_What to do_. Rewrite the rows starting at "Find the location of a particular element. The height" and ending at "(638, 282).", changing each "location" to "position" and leaving everything else as it is.

_Supplied records_.
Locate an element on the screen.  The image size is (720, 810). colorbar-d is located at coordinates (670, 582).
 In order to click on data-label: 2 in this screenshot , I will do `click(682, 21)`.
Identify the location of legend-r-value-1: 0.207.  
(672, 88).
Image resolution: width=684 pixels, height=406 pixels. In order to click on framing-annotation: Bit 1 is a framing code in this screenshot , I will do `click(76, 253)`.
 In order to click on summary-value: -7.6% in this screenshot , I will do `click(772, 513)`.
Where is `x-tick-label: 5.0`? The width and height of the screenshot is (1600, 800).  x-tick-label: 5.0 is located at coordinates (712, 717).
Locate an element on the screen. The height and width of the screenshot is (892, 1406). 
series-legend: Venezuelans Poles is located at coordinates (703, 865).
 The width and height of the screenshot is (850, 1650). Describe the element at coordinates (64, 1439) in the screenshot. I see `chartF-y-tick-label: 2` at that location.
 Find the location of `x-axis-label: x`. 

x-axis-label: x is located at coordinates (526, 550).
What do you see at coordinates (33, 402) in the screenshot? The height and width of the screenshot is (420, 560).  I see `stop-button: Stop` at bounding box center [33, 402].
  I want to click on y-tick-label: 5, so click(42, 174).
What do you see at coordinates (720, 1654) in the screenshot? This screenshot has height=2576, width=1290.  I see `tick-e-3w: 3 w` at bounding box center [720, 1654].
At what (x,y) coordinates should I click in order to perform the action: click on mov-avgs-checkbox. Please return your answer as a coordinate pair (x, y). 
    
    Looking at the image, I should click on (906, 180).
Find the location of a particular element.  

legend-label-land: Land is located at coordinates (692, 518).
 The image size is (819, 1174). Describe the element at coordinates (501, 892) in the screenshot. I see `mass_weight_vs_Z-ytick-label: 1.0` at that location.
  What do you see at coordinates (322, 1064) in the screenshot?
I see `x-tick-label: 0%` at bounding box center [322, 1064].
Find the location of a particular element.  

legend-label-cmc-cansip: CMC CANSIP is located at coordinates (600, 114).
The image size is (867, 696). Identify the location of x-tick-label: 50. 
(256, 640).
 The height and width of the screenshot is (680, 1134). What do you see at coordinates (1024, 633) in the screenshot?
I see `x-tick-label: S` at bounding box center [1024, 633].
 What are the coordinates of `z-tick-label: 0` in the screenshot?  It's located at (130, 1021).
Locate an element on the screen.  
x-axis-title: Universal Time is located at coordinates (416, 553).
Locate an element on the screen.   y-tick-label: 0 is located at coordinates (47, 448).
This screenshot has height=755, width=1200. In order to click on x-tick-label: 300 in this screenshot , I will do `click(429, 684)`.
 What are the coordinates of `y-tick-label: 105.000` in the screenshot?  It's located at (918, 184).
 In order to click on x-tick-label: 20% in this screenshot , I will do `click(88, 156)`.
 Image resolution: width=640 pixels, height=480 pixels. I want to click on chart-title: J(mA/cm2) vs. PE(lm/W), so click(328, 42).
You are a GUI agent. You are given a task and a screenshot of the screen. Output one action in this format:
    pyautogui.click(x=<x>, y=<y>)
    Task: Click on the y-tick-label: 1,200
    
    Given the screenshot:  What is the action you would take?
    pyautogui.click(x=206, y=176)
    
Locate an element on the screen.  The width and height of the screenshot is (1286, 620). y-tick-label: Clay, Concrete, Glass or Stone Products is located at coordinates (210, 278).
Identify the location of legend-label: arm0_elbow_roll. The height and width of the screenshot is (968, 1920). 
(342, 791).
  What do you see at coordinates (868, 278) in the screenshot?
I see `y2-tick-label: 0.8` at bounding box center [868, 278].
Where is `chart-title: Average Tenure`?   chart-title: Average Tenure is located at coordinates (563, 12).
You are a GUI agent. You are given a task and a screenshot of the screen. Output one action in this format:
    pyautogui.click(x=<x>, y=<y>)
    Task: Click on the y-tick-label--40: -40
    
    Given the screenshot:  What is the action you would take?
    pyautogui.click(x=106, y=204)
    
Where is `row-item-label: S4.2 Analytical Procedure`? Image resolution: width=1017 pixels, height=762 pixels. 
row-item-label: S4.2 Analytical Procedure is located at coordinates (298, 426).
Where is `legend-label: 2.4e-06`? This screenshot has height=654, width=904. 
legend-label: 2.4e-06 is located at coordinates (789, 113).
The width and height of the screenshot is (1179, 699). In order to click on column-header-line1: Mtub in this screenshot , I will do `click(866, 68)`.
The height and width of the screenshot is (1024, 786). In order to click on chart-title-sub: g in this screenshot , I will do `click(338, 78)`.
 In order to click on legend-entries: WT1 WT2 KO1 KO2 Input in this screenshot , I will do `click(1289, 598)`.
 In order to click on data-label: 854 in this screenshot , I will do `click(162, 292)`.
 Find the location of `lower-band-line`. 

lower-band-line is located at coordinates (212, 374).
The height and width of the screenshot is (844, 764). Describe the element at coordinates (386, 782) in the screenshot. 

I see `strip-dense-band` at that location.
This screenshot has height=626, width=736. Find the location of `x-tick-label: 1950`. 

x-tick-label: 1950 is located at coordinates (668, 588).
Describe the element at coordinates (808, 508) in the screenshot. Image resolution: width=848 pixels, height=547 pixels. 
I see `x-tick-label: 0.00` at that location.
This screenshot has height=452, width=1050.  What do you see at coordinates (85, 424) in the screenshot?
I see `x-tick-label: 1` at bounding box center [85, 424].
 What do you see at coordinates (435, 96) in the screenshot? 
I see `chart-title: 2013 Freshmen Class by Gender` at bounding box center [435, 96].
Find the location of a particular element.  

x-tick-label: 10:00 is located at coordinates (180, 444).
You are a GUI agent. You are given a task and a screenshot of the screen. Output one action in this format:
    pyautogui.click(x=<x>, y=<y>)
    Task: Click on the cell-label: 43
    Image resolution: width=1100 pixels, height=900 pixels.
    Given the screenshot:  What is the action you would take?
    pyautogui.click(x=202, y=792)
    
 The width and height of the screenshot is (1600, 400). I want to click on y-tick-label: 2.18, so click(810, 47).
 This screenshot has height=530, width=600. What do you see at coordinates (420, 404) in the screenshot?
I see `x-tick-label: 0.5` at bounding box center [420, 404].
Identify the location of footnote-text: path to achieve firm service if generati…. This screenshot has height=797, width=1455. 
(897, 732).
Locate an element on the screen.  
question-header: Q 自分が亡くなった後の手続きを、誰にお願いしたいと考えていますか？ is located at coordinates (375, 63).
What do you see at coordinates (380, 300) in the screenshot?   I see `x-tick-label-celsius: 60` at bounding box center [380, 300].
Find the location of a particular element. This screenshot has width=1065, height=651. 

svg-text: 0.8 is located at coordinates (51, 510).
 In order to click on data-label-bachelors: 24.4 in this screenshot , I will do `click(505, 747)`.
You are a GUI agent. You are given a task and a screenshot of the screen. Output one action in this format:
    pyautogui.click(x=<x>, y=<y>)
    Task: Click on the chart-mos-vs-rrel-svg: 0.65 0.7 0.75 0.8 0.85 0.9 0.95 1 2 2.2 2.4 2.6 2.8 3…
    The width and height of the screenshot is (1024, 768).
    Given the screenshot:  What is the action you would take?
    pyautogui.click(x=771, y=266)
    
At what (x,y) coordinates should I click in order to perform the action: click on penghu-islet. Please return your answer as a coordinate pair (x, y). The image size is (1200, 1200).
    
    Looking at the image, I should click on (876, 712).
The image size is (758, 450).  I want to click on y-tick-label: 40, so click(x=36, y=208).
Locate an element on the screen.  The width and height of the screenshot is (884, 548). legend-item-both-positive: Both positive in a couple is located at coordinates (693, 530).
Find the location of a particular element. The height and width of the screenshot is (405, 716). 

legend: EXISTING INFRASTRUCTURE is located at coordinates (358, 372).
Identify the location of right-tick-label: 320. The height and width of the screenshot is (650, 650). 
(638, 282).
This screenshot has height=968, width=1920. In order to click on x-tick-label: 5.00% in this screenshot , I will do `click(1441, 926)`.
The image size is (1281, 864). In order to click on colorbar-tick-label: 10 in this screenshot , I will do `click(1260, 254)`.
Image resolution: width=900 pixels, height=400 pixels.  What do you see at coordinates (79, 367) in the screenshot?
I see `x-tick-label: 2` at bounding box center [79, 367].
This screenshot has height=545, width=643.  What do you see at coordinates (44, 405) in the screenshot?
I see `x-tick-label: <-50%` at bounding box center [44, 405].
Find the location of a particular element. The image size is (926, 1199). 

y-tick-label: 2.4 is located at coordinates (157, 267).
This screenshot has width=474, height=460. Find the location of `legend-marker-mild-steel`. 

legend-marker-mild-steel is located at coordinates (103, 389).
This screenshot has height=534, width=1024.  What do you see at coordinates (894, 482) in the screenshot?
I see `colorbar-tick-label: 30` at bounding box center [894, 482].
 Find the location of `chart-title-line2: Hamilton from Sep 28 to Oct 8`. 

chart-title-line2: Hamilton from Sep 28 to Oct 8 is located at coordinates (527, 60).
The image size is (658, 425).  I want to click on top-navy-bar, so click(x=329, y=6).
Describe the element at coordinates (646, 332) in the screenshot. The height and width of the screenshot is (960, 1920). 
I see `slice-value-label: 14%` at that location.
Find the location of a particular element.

_Completed task_.
Find the position of a particular element. The height and width of the screenshot is (405, 716). 

legend: EXISTING INFRASTRUCTURE is located at coordinates (358, 372).
Identify the position of right-tick-label: 320. The height and width of the screenshot is (650, 650). 
(638, 282).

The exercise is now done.